Turn the listing from the line with "Task: Maximize the window with the up chevron" up to and including the line with "Open the hamburger" into a numbered list, leaving out blank lines.

◆ **Supplied material**:

=-=-=-=-=

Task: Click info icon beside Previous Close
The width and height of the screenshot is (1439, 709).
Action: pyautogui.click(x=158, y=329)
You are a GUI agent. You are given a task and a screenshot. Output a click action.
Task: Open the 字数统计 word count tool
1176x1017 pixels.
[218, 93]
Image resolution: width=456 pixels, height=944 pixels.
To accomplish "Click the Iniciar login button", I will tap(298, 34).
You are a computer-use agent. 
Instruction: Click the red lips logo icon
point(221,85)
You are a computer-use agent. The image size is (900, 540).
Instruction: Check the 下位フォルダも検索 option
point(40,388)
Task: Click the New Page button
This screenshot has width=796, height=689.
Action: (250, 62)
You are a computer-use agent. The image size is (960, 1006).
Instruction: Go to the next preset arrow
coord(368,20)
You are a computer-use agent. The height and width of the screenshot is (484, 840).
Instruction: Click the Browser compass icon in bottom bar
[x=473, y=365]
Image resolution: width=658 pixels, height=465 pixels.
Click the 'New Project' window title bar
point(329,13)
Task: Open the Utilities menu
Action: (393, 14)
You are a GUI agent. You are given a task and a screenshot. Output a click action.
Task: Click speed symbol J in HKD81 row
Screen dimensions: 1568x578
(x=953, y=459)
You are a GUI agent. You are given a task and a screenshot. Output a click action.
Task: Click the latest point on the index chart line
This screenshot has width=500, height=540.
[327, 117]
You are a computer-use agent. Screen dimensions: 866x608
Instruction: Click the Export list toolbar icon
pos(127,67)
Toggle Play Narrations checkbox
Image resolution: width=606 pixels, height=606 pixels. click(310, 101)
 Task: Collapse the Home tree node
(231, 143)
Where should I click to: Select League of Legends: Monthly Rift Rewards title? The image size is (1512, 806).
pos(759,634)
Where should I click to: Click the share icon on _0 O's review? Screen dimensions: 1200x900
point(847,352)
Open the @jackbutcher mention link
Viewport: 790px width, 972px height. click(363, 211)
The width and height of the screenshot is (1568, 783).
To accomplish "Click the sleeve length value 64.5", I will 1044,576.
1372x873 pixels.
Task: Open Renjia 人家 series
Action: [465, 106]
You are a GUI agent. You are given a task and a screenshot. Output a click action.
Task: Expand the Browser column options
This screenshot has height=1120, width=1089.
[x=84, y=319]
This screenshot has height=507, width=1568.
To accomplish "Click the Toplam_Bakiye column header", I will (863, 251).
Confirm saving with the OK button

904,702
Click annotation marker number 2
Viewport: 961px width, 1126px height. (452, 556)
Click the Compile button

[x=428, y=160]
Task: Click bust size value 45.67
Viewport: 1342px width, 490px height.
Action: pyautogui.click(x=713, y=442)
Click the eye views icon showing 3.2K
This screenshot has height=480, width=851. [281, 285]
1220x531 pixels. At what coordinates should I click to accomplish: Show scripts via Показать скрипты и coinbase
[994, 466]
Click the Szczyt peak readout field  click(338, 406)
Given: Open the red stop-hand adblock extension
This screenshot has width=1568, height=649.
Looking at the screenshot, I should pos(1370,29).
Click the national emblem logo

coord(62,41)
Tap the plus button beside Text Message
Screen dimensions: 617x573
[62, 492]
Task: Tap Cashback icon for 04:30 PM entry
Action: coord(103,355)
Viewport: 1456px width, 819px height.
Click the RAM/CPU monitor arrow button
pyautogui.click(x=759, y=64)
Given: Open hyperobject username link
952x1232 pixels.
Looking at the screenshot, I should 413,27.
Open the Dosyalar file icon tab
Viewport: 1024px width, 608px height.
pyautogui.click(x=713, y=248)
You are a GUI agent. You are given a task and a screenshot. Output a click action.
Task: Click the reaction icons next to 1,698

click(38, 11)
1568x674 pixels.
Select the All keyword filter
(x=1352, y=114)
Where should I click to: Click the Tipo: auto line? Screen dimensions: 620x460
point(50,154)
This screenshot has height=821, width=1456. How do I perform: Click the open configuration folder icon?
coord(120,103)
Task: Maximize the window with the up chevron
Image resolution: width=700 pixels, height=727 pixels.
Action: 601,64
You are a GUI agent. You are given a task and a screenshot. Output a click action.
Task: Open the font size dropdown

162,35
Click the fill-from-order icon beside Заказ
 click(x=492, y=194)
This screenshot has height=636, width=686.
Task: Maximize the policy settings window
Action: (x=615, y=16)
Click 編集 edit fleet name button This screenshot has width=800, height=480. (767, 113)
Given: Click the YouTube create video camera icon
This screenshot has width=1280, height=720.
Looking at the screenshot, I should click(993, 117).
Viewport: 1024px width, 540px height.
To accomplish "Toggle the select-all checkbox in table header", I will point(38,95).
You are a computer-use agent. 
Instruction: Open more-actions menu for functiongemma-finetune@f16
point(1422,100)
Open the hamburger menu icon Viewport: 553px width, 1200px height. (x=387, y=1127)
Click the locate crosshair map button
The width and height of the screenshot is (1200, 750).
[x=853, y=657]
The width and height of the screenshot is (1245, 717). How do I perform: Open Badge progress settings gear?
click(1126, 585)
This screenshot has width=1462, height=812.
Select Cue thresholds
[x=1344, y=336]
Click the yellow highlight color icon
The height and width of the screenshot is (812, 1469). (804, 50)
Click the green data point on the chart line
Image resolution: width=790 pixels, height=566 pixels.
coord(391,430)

=-=-=-=-=

◆ **Completed exercise**:
1. Task: Maximize the window with the up chevron
2. Image resolution: width=700 pixels, height=727 pixels.
3. Action: 601,64
4. You are a GUI agent. You are given a task and a screenshot. Output a click action.
5. Task: Open the font size dropdown
6. 162,35
7. Click the fill-from-order icon beside Заказ
8.  click(x=492, y=194)
9. This screenshot has height=636, width=686.
10. Task: Maximize the policy settings window
11. Action: (x=615, y=16)
12. Click 編集 edit fleet name button This screenshot has width=800, height=480. (767, 113)
13. Given: Click the YouTube create video camera icon
14. This screenshot has width=1280, height=720.
15. Looking at the screenshot, I should click(993, 117).
16. Viewport: 1024px width, 540px height.
17. To accomplish "Toggle the select-all checkbox in table header", I will point(38,95).
18. You are a computer-use agent. 
19. Instruction: Open more-actions menu for functiongemma-finetune@f16
20. point(1422,100)
21. Open the hamburger menu icon Viewport: 553px width, 1200px height. (x=387, y=1127)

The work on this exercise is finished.